You are asked to filter the data below and copy every line holding "agent".

Pixel coordinate grounding data
########

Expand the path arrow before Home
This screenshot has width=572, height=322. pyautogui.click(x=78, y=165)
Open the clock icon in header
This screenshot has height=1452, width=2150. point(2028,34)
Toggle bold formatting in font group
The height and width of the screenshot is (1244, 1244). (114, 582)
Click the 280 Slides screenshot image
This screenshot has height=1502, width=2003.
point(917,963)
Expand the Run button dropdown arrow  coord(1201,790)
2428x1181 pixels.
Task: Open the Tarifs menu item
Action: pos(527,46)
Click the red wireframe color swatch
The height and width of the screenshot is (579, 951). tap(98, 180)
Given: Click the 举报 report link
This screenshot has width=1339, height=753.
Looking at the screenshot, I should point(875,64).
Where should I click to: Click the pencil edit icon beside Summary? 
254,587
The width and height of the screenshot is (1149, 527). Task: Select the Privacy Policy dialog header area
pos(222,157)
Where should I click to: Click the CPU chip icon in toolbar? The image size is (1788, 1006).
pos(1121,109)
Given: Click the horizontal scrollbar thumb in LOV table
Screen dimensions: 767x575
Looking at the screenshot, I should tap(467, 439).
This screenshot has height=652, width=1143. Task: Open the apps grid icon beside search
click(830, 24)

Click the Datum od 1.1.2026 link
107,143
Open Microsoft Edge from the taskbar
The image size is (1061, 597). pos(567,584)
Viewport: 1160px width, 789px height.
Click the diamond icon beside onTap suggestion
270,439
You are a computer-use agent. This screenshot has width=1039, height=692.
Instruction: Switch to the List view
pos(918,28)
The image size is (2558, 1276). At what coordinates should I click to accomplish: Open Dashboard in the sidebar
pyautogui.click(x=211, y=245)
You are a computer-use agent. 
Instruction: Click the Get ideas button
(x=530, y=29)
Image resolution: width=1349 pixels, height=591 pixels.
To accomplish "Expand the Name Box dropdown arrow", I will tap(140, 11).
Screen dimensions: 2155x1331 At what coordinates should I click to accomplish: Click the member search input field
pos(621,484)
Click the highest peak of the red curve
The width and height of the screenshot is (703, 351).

########

• _Solved problem_
You are a computer-use agent. This screenshot has width=1039, height=692.
You are a computer-use agent. 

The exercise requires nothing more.